Okay, I posted about this error here and have been attempted to figure it out, but no dice so far.
Summary of the problem
I’m trying to set up a platform configuration to run codes on internal machines with the following details:
- there are 4 internal machines that all share a home directory
- two of them have access to raw PBS commands (the “back end” machines), while the other two only have access to a wrapper around them (the “front end” machines - all four machines have access to this wrapper (called
jobctl
which was implemented to allow for remote submission)
As of now, I am trying get the simple flow to run:
[scheduler]
UTC mode = True
[scheduling]
# Stop the workflow 6 hours after the initial cycle point.
initial cycle point = 2000-01-01T00
final cycle point = +PT6H
[[graph]]
PT1H = """
find_diamonds => sell_diamonds
sell_diamonds[-PT1H] => find_diamonds
"""
[runtime]
[[find_diamonds]]
platform = ppp3
script = find_diamonds.sh
[[[directives]]]
-l select=1:ncpus=1:mem=15gb:res_image=eccc/eccc_all_ppp_ubuntu-18.04-amd64_latest
-q = development
[[sell_diamonds]]
platform = ppp3
script = sell_diamonds.sh
[[[directives]]]
-l select=1:ncpus=1:mem=15gb:res_image=eccc/eccc_all_ppp_ubuntu-18.04-amd64_latest
-q = development
where the ppp3
platform is defined as
[platforms]
[[ppp3]]
cylc path = /home/rcs001/miniconda3/envs/cylc-8.0rc1/bin
install target = ppp3
hosts = eccc1-ppp3, eccc2-ppp3, eccc3-ppp3
job runner = jobctl
and jobctl.py
is:
from cylc.flow.job_runner_handlers.pbs import PBSHandler
class JOBCTLHandler(PBSHandler):
"""
Given that jobctl just is a wrapper around PBS, we _should_
only need to alter the commands used as the PBS directives
should be supported
"""
POLL_CMD = "jobst"
KILL_CMD_TMPL = "jobdel '%(job_id)s'"
SUBMIT_CMD_TMPL = "jobsub '%(jobs)s'"
JOB_RUNNER_HANDLER = JOBCTLHandler()
when I try to install/play the flow, I get the following error:
STDOUT:
REMOTE INIT FAILED
Unexpected key directory exists: /home/rcs001/cylc-run/batch-test/run12/.service/client_public_keys Check global.cylc install target is configured correctly for this platform.

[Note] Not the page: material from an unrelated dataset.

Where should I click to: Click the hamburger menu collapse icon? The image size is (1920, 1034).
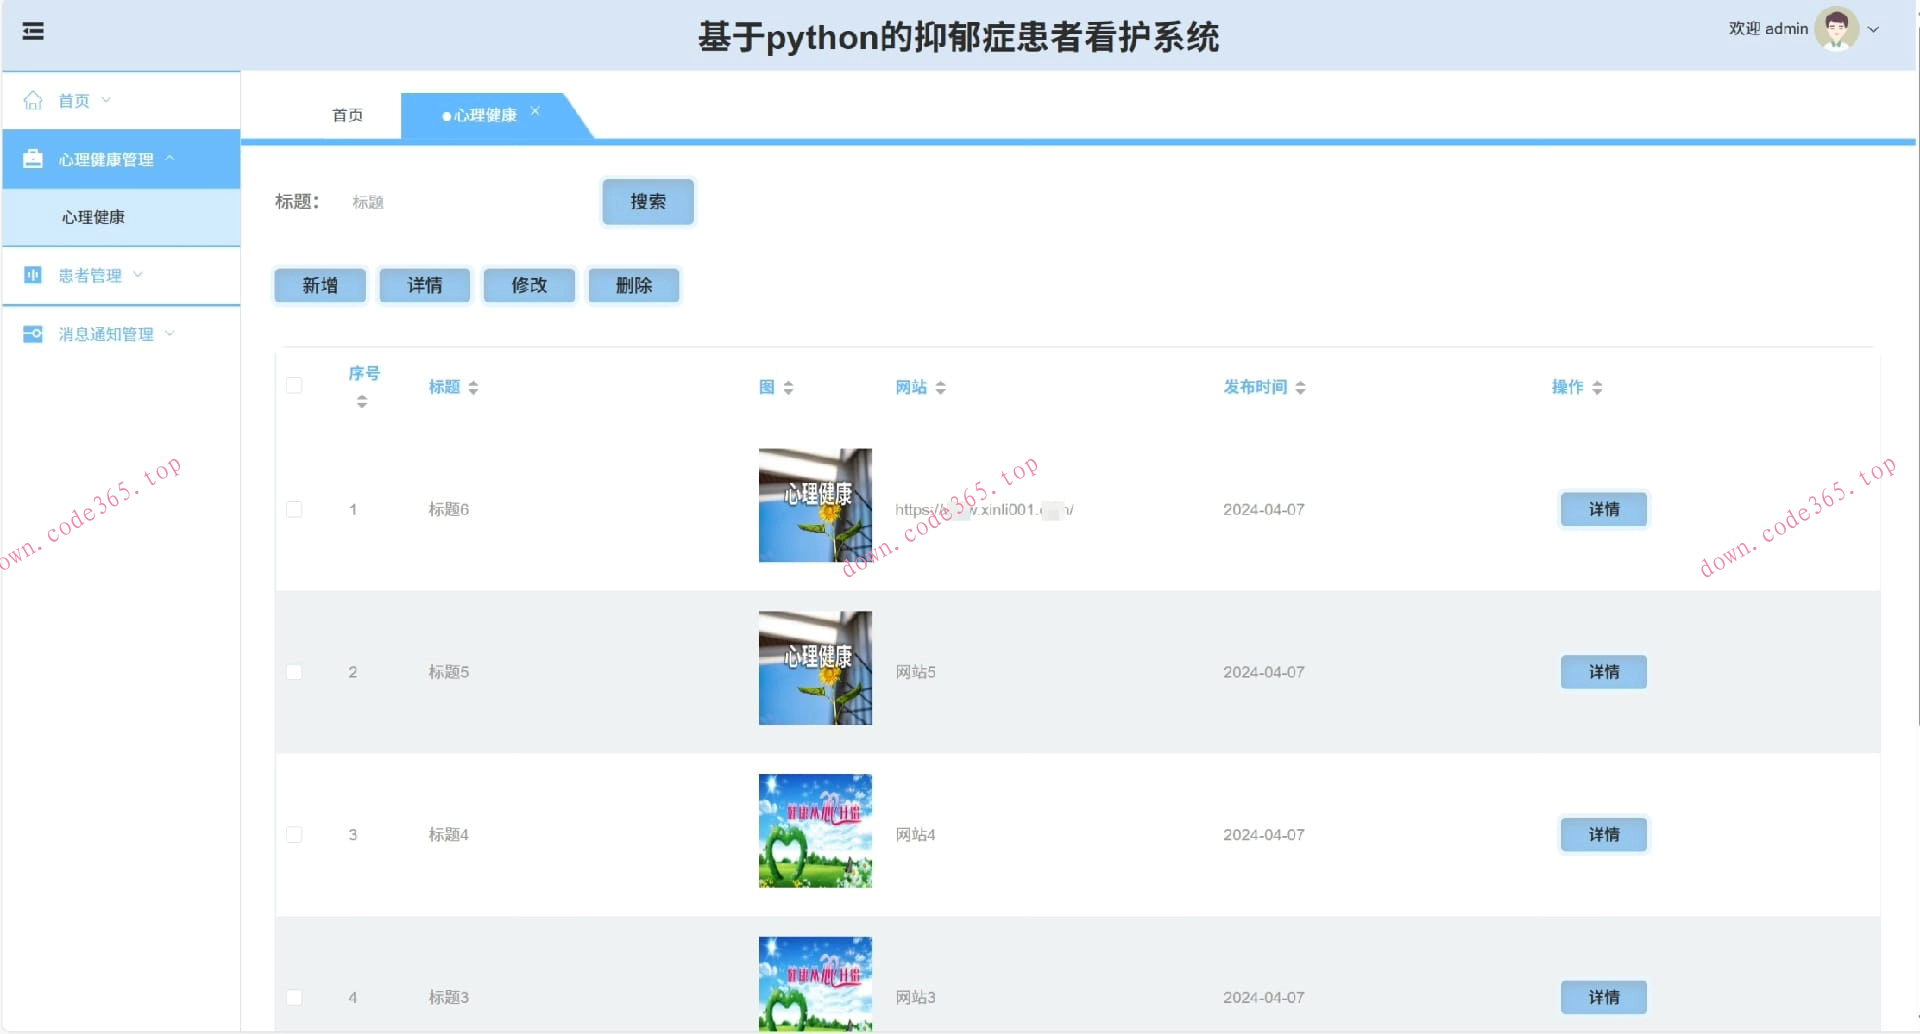[33, 32]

After wrestling with this for a while, thinking it was a problem with the way the ssh
command was working, I realized that this might be caused by the fact that these machines (including the workflow host) all share a $HOME
directory, and thus the cylc-run
directory already exists, which would explain why its failing due to the client_public_keys
file already existing?
I tried looking at the source for cylc remote-init
and it looks to me like its trying to effectively install files on the remote host? Looking through the platform config documentation, it looks like you can define a shared filesystem, but the example seems to assume that the shared filesystem is outside the $HOME
directory, and thus the cylc-run
directory still needs to be created?
Is there a way I can setup the configuration so I can use remote machines/submission, but make it know the $HOME
directories are shared?